# WHAT THE TASK ASKS:
Search the data for the string "checkbox" and copy each line where it turns up.

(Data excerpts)

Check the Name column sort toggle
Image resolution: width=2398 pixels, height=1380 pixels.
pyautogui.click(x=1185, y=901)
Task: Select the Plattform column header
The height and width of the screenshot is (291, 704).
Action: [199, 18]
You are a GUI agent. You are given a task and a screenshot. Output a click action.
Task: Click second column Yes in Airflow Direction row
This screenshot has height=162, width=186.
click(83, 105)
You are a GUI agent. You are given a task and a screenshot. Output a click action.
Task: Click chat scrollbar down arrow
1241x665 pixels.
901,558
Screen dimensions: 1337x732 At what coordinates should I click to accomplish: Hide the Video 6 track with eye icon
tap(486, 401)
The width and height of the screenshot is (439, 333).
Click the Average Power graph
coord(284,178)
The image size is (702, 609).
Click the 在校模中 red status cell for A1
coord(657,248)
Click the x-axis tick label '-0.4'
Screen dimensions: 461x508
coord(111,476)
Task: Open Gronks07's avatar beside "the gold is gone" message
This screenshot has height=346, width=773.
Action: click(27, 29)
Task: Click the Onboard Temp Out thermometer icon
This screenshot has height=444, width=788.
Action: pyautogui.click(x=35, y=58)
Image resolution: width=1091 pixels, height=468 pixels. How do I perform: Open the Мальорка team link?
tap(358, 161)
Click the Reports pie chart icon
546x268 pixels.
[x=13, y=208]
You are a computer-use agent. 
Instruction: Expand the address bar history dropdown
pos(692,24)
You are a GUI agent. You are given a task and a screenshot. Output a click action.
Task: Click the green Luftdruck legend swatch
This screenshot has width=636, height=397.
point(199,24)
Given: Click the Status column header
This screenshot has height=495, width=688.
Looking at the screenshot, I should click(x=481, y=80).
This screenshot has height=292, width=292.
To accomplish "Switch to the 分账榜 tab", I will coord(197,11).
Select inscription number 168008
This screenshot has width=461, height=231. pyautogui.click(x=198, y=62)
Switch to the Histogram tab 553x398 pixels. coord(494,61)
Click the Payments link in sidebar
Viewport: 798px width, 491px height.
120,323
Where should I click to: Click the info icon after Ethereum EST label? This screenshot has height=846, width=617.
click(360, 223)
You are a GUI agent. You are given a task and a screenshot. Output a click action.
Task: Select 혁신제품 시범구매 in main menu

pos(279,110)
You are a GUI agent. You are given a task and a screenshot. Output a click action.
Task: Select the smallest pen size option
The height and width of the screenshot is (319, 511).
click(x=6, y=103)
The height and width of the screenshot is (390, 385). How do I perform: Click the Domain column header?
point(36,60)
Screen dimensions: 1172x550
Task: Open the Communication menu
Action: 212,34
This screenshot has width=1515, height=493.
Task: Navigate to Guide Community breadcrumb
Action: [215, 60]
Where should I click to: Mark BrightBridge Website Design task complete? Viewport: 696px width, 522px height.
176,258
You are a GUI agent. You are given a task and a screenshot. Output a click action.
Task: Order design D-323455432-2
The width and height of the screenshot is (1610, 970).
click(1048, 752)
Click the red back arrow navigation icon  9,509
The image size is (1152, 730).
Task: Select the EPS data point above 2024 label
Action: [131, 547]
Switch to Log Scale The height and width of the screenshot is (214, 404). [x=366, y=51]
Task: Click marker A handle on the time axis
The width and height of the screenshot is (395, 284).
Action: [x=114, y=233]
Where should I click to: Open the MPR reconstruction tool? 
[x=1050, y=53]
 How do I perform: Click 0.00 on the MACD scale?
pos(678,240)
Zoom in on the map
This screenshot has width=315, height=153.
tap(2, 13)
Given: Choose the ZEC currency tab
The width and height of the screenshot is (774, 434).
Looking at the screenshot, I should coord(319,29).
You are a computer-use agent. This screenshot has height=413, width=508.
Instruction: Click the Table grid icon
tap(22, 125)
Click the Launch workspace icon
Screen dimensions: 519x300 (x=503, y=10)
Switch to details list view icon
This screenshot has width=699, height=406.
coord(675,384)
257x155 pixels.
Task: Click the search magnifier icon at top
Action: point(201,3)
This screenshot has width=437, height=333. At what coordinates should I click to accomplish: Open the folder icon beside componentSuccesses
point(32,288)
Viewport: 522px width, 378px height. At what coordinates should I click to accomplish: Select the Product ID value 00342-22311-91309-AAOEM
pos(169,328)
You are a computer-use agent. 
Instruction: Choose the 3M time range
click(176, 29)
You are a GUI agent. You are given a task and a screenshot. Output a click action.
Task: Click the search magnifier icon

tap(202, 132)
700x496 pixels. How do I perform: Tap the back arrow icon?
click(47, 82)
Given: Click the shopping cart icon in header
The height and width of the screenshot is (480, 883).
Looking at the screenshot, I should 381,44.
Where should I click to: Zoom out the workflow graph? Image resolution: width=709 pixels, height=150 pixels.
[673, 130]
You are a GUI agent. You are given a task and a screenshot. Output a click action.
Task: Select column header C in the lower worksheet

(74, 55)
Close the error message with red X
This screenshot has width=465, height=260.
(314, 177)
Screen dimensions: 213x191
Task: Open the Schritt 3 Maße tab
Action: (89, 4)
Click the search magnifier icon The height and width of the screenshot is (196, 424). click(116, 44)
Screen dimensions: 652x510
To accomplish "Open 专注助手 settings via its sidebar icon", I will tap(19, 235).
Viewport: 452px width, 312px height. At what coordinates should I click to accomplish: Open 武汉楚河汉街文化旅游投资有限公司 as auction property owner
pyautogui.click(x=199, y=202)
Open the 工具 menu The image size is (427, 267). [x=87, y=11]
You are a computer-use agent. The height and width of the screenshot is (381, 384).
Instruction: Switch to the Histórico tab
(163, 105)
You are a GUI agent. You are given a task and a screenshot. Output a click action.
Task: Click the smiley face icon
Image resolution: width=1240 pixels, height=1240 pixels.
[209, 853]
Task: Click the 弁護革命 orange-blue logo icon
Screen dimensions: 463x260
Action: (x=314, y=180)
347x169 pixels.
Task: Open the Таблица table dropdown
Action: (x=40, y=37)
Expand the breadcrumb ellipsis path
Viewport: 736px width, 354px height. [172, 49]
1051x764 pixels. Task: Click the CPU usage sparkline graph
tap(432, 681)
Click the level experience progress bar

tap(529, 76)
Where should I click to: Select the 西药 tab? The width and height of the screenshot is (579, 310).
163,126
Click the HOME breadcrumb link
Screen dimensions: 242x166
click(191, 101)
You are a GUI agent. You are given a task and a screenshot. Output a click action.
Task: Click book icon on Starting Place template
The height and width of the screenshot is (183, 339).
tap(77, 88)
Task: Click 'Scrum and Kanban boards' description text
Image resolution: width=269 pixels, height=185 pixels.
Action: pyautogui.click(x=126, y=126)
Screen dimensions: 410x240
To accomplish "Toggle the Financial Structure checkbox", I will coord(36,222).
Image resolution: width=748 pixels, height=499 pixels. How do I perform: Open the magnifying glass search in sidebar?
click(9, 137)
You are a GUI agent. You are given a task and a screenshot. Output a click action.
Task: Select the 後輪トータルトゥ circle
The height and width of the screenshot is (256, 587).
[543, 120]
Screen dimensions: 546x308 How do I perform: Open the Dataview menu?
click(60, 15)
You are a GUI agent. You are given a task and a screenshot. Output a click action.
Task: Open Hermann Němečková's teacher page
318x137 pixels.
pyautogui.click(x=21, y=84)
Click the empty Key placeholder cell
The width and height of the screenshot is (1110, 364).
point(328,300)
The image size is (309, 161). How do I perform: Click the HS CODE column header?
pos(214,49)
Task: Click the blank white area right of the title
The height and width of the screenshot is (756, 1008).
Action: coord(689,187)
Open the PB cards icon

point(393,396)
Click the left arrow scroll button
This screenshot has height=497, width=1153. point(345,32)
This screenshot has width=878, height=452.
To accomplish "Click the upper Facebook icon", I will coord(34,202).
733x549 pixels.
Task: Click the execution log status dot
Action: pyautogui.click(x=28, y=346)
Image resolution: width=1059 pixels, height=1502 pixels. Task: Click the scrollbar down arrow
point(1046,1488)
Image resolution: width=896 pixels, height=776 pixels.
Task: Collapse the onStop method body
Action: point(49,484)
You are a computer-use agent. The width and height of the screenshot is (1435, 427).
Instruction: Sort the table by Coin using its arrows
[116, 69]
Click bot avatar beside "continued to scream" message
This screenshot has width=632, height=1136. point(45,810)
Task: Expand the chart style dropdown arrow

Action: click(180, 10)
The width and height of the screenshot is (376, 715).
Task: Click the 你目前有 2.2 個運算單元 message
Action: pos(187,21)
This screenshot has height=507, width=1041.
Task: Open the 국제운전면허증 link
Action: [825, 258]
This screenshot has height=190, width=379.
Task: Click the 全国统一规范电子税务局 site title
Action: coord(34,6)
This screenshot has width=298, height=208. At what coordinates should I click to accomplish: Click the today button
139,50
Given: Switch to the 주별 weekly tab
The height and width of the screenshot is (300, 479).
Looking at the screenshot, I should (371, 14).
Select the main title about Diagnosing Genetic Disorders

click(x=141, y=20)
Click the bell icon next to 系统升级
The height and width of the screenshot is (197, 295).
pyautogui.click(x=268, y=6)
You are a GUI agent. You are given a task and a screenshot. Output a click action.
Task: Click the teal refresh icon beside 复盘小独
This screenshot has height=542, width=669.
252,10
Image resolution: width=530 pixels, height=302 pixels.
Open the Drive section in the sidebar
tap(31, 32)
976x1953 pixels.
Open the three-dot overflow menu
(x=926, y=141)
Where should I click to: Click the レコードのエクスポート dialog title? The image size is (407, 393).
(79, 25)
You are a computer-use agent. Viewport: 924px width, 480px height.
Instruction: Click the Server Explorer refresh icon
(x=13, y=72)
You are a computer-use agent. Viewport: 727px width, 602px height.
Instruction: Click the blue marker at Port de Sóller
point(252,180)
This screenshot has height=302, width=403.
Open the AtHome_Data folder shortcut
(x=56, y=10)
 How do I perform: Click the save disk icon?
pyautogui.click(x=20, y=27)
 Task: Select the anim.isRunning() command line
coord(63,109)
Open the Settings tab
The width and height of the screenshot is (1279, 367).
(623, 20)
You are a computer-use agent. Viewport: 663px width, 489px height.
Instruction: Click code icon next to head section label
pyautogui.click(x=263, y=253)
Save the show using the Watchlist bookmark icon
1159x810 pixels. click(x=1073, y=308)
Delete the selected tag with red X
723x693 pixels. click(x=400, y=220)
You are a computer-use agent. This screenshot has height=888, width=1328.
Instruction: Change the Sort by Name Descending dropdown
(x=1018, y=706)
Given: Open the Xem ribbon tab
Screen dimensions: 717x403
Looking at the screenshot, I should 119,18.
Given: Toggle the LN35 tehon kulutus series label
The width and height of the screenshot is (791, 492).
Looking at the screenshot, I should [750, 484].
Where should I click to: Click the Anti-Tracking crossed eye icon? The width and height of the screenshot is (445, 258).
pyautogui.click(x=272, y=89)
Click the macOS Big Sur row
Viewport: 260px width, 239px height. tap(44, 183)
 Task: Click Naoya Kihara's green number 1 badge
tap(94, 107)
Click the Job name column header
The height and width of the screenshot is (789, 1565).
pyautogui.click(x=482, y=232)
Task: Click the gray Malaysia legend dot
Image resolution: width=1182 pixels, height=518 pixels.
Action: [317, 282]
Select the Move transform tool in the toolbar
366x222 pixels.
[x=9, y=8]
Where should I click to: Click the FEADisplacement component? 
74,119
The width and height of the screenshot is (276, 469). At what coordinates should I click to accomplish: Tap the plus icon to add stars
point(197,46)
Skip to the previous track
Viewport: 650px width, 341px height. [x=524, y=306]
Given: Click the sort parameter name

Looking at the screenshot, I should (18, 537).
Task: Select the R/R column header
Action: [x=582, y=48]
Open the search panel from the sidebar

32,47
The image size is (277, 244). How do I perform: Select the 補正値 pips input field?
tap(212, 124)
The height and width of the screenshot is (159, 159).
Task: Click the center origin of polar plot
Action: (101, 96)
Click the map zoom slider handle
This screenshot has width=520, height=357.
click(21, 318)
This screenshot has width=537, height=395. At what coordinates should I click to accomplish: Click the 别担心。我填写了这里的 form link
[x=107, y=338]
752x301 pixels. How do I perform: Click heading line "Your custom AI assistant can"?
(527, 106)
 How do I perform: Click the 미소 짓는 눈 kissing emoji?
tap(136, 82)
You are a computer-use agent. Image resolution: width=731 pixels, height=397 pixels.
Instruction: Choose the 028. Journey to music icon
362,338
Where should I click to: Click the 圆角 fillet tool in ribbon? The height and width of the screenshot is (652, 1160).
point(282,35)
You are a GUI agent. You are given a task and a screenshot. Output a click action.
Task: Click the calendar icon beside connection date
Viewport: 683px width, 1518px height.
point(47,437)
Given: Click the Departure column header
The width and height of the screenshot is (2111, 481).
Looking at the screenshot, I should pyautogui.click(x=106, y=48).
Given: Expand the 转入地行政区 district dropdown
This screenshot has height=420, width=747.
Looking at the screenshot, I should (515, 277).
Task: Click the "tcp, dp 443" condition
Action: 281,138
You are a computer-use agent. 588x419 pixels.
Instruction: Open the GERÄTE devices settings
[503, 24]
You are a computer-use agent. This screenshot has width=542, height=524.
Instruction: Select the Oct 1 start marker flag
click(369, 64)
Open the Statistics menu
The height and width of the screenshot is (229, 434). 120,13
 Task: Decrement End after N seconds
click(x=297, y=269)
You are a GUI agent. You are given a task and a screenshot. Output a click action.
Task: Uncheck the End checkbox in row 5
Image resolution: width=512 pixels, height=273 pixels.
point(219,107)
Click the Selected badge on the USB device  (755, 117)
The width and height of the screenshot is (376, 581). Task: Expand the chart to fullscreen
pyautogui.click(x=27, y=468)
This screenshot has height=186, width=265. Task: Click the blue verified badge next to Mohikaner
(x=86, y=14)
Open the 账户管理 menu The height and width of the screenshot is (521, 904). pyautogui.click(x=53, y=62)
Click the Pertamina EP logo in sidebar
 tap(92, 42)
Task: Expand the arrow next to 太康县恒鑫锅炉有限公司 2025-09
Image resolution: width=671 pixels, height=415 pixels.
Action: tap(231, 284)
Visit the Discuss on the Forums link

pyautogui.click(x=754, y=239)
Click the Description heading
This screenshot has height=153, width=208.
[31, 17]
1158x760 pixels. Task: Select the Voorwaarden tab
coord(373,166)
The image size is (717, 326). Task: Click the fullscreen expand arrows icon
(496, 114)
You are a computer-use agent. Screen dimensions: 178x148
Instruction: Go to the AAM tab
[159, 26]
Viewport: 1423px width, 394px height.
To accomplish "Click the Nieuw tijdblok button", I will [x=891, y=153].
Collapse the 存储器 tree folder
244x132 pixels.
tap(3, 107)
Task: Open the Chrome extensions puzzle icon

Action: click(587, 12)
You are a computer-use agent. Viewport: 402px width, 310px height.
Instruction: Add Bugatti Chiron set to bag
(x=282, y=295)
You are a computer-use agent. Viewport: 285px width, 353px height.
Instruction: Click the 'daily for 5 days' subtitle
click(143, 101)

# EXERCISE SOLUTION:
To accomplish "Toggle the Financial Structure checkbox", I will coord(36,222).
Task: Uncheck the End checkbox in row 5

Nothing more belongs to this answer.